# SOURCE DOCUMENT
Though Reiki taps into some very ancient beliefs and customs its origins are relatively recent. It’s generally acknowledged that its first practitioner was a Buddhist monk called Mikao Usui who was born in 1865 in the small village of Tania, Gifu Prefecture, Japan.
As a young man at a Buddhist temple on Mount Kurama north of Kyoto, Usui became a keen student of Kiko, the lesser known Japanese version of the Chinese art of Chi Kung – which was aimed at improving health through alternative medicine practices such as meditation, breathing exercises and movement.
But he also developed a keen interest in other systems and beliefs and was believed to have traveled extensively around Japan, China and even as far as Europe and the U.S., where he sought out to educate himself in various religious and spiritual beliefs as well as more Western fields such as psychology and what we might now refer to as ‘Western medicine’. It is said for example that during his time in America he earned a doctorate of theology from the University of Chicago.
In Japan, even before he developed Reiki, he began to become recognized for his burgeoning knowledge of the world around him and many influential people had already started to seek out his guidance. Eventually he was to become a secretary to Shinpel Goto, the president of Kyoto, and might have been well on his way to becoming an establishment figure but after a time he became disillusioned with his new stature in life and returned to Mount Kurama, where he had first studied Kiko as a young man.
There he began a 21-day retreat on the mountain where he fasted, sang, prayed and meditated. It is believed that one of these meditations had been to stay under a waterfall for long periods of time to allow the cascades of water to fall on his head thereby opening and purifying the Crown chakra, a practice that is still performed today by the monks of the Kurama Temple.

# EXERCISE BRIEF
Continue the Reiki history text from its final sentence, writing in the same expository style.

# DATASET EXTRACT
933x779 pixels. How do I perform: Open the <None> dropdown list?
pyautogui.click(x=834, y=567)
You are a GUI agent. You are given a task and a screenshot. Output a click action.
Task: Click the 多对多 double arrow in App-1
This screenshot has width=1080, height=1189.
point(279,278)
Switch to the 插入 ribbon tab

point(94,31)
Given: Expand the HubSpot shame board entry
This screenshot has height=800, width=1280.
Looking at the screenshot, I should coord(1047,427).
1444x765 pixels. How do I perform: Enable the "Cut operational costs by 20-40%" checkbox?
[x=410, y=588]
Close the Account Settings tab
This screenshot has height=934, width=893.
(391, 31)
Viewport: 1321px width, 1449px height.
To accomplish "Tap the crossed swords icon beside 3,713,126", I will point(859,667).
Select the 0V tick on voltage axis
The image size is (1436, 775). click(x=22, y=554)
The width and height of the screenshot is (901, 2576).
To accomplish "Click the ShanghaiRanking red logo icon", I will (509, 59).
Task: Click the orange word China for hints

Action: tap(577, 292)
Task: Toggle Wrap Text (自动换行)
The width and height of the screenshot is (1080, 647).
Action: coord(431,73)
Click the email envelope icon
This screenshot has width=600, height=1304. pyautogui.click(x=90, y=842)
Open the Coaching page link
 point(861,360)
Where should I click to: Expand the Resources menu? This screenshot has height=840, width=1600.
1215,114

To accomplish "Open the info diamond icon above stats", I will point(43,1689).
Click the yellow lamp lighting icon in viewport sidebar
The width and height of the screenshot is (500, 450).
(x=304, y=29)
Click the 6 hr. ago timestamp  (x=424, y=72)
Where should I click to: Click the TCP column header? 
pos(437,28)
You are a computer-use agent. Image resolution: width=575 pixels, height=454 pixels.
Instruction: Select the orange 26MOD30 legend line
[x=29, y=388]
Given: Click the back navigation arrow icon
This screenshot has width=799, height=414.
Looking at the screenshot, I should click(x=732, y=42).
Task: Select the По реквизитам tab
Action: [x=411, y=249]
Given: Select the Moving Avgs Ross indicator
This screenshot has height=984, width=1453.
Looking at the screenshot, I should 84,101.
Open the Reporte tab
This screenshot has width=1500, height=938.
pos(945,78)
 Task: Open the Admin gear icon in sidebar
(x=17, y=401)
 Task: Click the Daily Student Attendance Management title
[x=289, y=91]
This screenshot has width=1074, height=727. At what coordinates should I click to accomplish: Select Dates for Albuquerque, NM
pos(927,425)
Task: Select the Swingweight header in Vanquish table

# TASK RESPONSE
It was then at the end of this retreat, in March 1922, that Mikao Usui had what in Reiki circles is called his Satori or enlightenment experience, where he learned how to tune the Single Life Energy (Ki), with the Universal Life Energy (Rei). Thus he was to become the first practitioner of what is now known as Reiki. Usui spent some time testing this system as a way to increase mental, physical and spiritual wellbeing in individuals, first on himself and those around him until finally, in April 1922, he opened a Reiki school. A school that still exists today the Usui Reiki Ryoho Gakkai in Tokyo.
Usui was to open many other Reiki schools in Japan. And it was in one of these schools, in Fukuyama, that he suffered a stroke and died in April of 1926, thereby leaving his message of healing and hope to be passed on by some of the over 2000 students that he personally taught. Some of these students became Reiki masters until his tutelage, and in subsequent decades some of them then made the journey to the West, to spread his philosophy and teachings to a global audience.